⟨

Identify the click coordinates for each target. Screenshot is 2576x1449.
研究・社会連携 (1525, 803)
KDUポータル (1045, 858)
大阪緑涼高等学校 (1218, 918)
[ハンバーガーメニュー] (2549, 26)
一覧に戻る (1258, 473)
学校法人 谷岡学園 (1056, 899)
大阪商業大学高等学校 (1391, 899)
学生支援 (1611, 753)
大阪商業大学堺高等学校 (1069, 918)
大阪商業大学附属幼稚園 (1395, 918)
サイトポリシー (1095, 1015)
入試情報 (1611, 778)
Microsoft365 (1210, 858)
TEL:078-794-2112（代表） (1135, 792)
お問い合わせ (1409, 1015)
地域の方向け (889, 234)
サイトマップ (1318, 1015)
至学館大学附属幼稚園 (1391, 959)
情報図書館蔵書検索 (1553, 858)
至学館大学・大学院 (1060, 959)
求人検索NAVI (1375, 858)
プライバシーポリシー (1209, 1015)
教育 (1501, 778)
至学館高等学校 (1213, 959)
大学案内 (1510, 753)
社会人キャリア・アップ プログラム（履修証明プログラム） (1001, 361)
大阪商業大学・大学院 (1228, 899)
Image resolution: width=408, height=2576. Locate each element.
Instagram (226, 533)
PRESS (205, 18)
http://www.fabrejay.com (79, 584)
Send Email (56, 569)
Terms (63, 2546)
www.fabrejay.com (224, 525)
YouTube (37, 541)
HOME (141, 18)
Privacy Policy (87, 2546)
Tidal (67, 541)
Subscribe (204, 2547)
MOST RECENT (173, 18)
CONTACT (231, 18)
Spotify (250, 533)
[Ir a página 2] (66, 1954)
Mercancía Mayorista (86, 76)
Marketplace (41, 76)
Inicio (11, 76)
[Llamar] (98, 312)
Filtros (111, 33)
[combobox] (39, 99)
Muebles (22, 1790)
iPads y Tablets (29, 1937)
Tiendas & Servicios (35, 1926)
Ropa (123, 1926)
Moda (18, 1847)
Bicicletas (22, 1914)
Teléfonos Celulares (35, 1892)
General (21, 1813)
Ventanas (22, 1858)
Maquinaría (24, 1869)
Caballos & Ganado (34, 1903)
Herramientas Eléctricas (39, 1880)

⟩

Working down from the line that contains "Subscribe (204, 2547)", retype each line exactly through the last line of the data, and give nothing else.

Solution to this task
Subscribe (204, 2547)
MOST RECENT (173, 18)
CONTACT (231, 18)
Spotify (250, 533)
[Ir a página 2] (66, 1954)
Mercancía Mayorista (86, 76)
Marketplace (41, 76)
Inicio (11, 76)
[Llamar] (98, 312)
Filtros (111, 33)
[combobox] (39, 99)
Muebles (22, 1790)
iPads y Tablets (29, 1937)
Tiendas & Servicios (35, 1926)
Ropa (123, 1926)
Moda (18, 1847)
Bicicletas (22, 1914)
Teléfonos Celulares (35, 1892)
General (21, 1813)
Ventanas (22, 1858)
Maquinaría (24, 1869)
Caballos & Ganado (34, 1903)
Herramientas Eléctricas (39, 1880)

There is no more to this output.